The patient, referred to him as Ms. He, was reportedly tidying up a relative's grave at the cemetery by pulling out weeds when a wind blew her face. She cleaned up her eyes with water, but a few days later she started feeling up.
The 20-something woman was taken to Fooyin University Hospital in Taiwan's southern county of Pingtung, where ophthalmologists were shocked to find four live sweat bees feeding on her eye like it was a salt lick.
"We were visiting and tidying a relative's grave, and I was squatted down pulling out weeds," Ms. He recalled. "I felt wind blowing in my face, then I felt something in my eye which I thought was sand or dirt.
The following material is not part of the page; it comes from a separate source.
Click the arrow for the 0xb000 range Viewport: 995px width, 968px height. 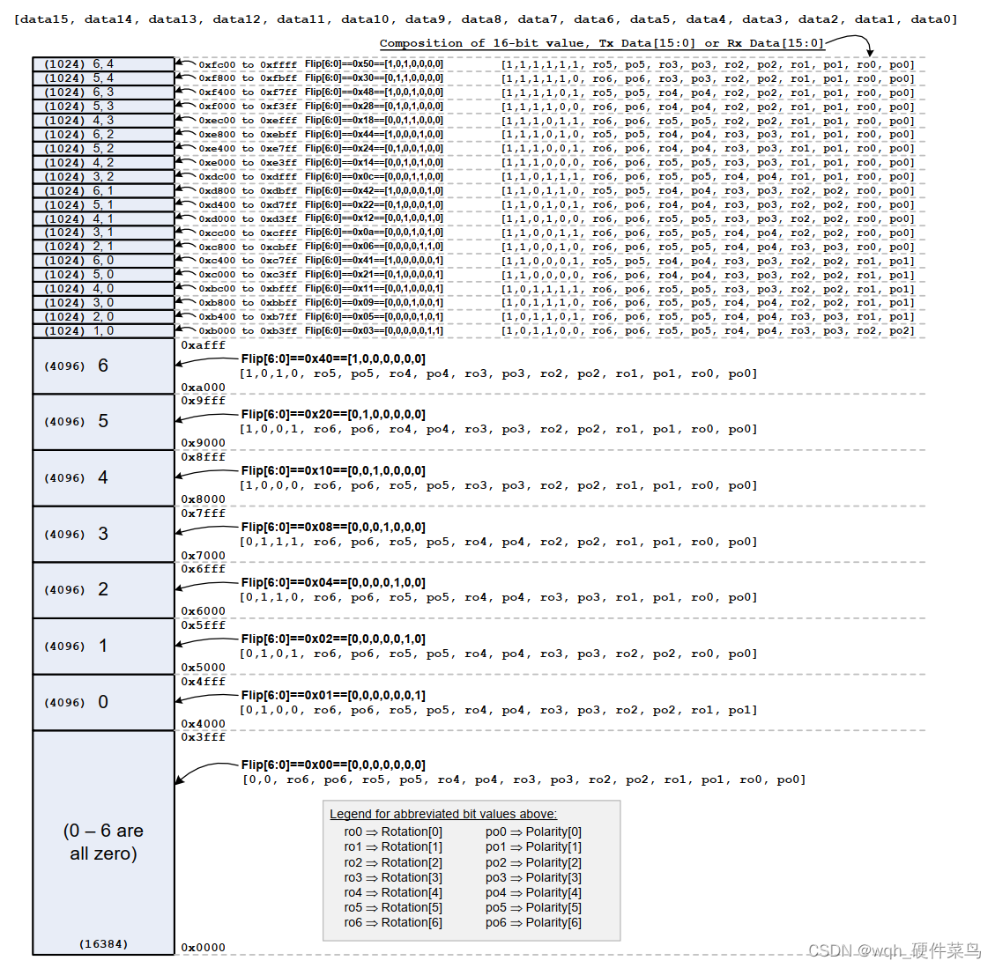(187, 330)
I cleaned my eye using water but it was hurting a lot at night, a sharp pain, and I was tearing up. "
The young woman had swollen eyelids and was suffering from cellulitis and keratitis – a skin infection and an inflammation of the cornea – as a result of the small insects feeding on her eye for several hours.
"Dr. Hung Chi-ting, the Hospital's Head of Ophthalmology, said," I saw something that appeared to be inherited, so I pulled them out under a microscope. "They were four sweat bees."
Sweat bees nestled near graves, and apparently treated as a salt licks, a case of them actually living in someone's eye and feeding on their salty tears is apparently unprecedented.
After having been removed and being treated for the symptoms, Ms. He was discharged and is expected to make a full recovery.